● **ABOUT THIS TASK**
Make an exact copy of the records, with the pictures left out.

Saved entries
=== Begin Enclosure ===

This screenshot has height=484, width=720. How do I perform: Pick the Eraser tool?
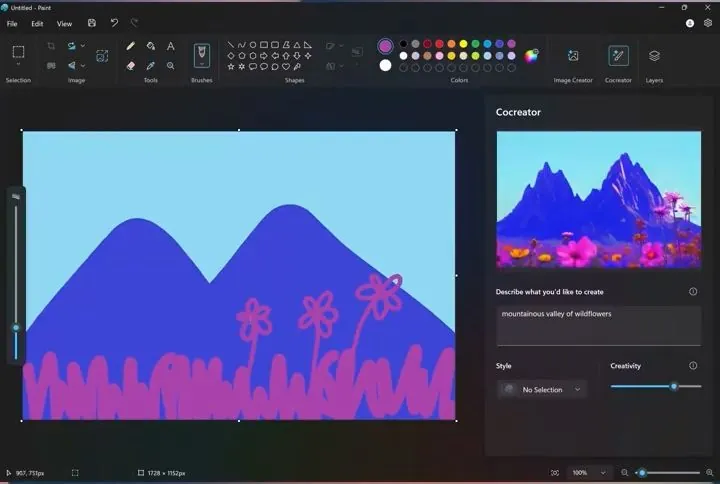(x=130, y=65)
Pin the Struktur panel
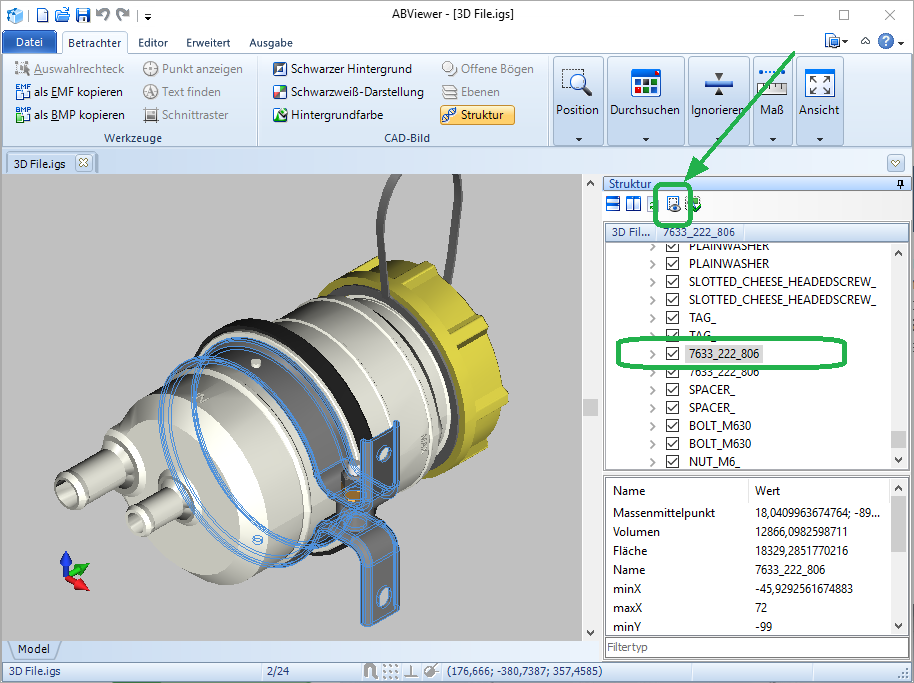This screenshot has height=683, width=914. click(901, 185)
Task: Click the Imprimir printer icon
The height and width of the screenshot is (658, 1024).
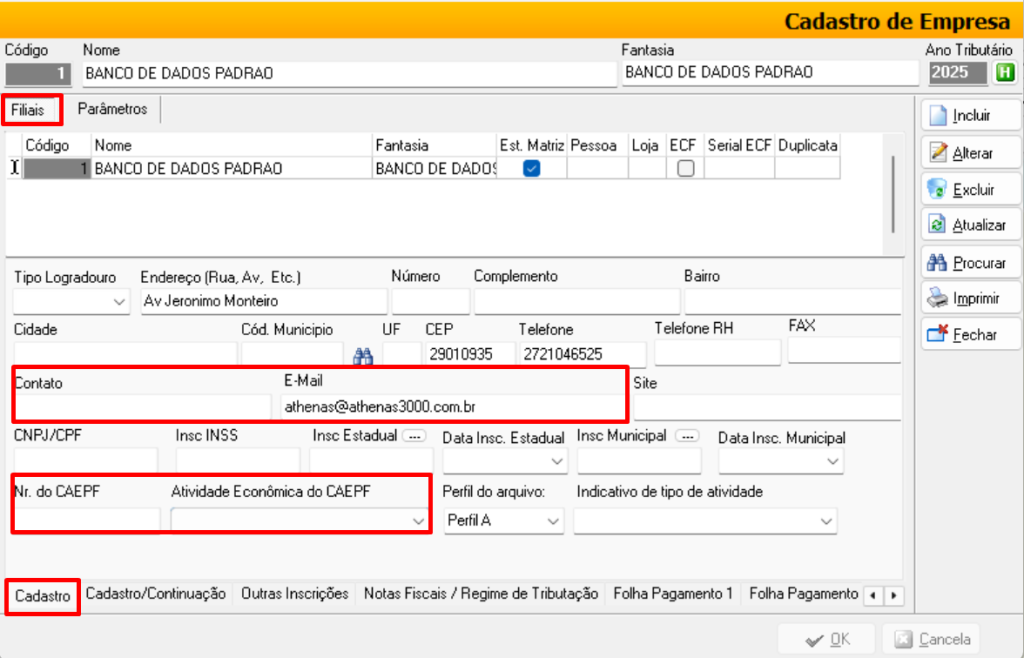Action: (938, 298)
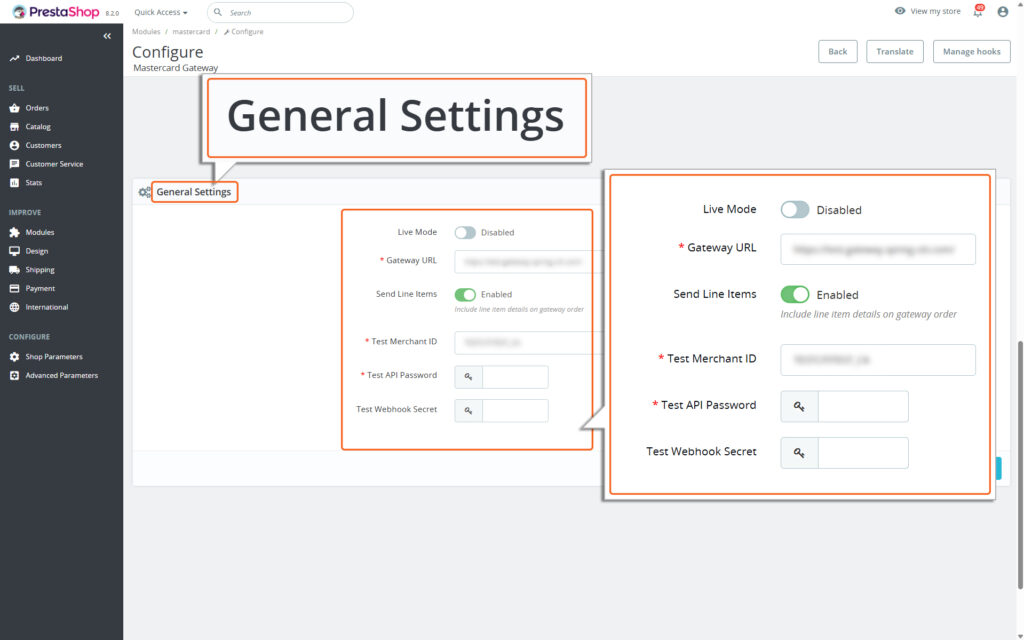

=== End Enclosure ===

● **FINISHED EXERCISE**
This screenshot has height=484, width=720. How do I perform: Pick the Eraser tool?
(x=130, y=65)
Pin the Struktur panel
This screenshot has height=683, width=914. click(901, 185)
Task: Click the Imprimir printer icon
The height and width of the screenshot is (658, 1024).
Action: (938, 298)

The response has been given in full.